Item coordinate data

────────────────────────────────────────

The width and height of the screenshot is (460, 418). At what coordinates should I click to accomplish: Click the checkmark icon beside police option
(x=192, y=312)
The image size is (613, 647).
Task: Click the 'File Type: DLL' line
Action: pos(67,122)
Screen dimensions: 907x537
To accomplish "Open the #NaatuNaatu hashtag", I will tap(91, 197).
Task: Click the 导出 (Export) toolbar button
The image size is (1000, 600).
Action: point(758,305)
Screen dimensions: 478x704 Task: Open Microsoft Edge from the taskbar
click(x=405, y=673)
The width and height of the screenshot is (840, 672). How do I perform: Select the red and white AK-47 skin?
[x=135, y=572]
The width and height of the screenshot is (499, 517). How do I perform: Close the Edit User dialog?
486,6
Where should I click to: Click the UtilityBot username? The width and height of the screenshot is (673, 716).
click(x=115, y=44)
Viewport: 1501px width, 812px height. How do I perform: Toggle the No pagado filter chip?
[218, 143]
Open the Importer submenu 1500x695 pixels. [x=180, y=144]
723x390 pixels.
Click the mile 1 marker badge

────────────────────────────────────────

Can you copy out all of the rows above, word for word?

The width and height of the screenshot is (460, 418). At what coordinates should I click to accomplish: Click the checkmark icon beside police option
(x=192, y=312)
The image size is (613, 647).
Task: Click the 'File Type: DLL' line
Action: pos(67,122)
Screen dimensions: 907x537
To accomplish "Open the #NaatuNaatu hashtag", I will tap(91, 197).
Task: Click the 导出 (Export) toolbar button
The image size is (1000, 600).
Action: point(758,305)
Screen dimensions: 478x704 Task: Open Microsoft Edge from the taskbar
click(x=405, y=673)
The width and height of the screenshot is (840, 672). How do I perform: Select the red and white AK-47 skin?
[x=135, y=572]
The width and height of the screenshot is (499, 517). How do I perform: Close the Edit User dialog?
486,6
Where should I click to: Click the UtilityBot username? The width and height of the screenshot is (673, 716).
click(x=115, y=44)
Viewport: 1501px width, 812px height. How do I perform: Toggle the No pagado filter chip?
[218, 143]
Open the Importer submenu 1500x695 pixels. [x=180, y=144]
723x390 pixels.
Click the mile 1 marker badge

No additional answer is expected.